Years later, I was glad she had persisted.
For me, being part of the Teochew diaspora is pretty much about speaking Teochew as well as observing certain rituals and traditions such as the coming-of-age ceremony at 15 years old.
Then there’s food, an aspect of Teochew heritage so fundamental you could see it in Teochew communities the world over. The first thing my family did after putting our bags down at the hotel in Shantou was to head out to see where we could get dinner.
We didn’t have to walk far. There was a bustling eatery not far from the hotel we couldn’t have missed even if we wanted to.

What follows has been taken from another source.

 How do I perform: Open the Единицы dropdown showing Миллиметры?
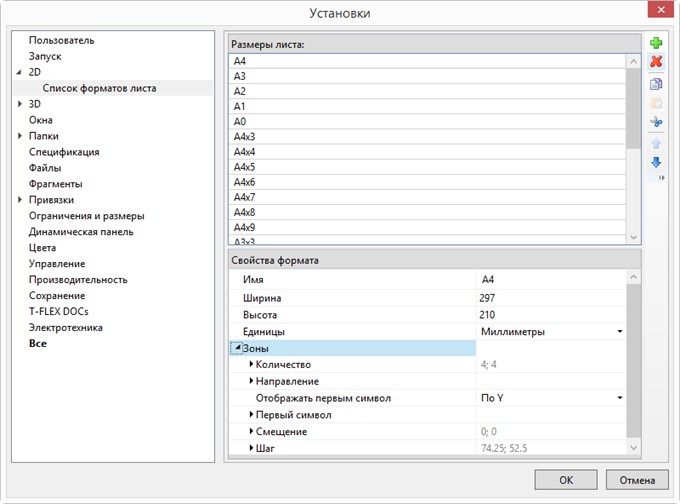point(551,331)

Teochew cuisine is characterized by fresh seafood and ingredients, usually seasoned lightly to bring out the natural flavors. The offerings at this fluorescent-lit streetside stall probably cover most aspects of Teochew cuisine and, to me, this no-frills venue was the ideal place to sample it.
We were greeted with a spectacular display of prepared dishes such as raw marinated crabs, braised meats and salt-poached fish as well as raw ingredients including shellfish and Asian greens, all neatly arranged in rows to facilitate pointing and ordering.
The raw marinated crabs were tempting but I did not want to risk an upset tummy at the start of the trip to ruin our family holiday. Instead we ordered dishes like steamed fish, generously garnished with chilli and spring onion curls the way I like it, salt-and-pepper squid, and omelette with small but deliciously briny oysters the region is famous for.
Over the next few days, we met distant relatives from my maternal grandmother’s family in their newly-built multi-storeyed homes, an outcome of China’s economic reforms and opening up, and drank countless tiny cups of strong oolong tea, steeped and served on the spot in traditional gongfu style, in every home we stepped into.
With the help of our newly-connected relatives, we searched and located my father’s ancestral hometown, and also took a leisurely evening boatride, like locals do, on the Han River, known as the Mother River of the Teochew people, which passes through Shantou and Chaozhou.
I discovered my great-grandfather had operated a modest pastry shop still run by my grandmother’s family today, making traditional Teochew cakes and pastries, some of which could no longer be found in Singapore.
On days we were not visiting family in Chaozhou, we remained in Shantou to sightsee—and reconnect with our Teochew heritage through food, food that is familiar yet not quite the same, marked by small differences characteristic of local preferences and influences over time in Singapore.
As we slurped slippery rice noodles, sometimes with fishballs, other times with beef balls and offal, and strolled past crumbling shophouses in various states of disrepair in Shantou’s old town, it was almost bizarre to hear Teochew spoken everywhere, a language that has long been relegated to family gatherings and hawker centres in Singapore partly because of the government’s push to popularize Mandarin since 1979.
Tracing my ancestry, it was also hard not to think how my life would have taken on a wildly different trajectory if my mom had not left Communist China. Well, I might not even have been born since she would have never met my dad.
Today, as a mother of two young half-Chinese Singaporean children, I’m still not done figuring out my own identity but one thing I’m sure of is the need for them to have Teochew first names, like mine, a practice that is slowly disappearing in Singapore partly due to the lack of a standardized Teochew romanization system.
Likewise, just as I had reconnected with my Teochew identity through the various food and flavors of my childhood, I suppose I am trying to build the same foundations for my children today.
I am secretly joyous that my almost-five-year-old is a fan of her grandmother’s salt-poached fish, sugar-glazed sweet potato and taro, and birthday noodles in sweet red date longan broth—Teochew food she does not yet know will be key in unlocking the process to explore her own identity one day.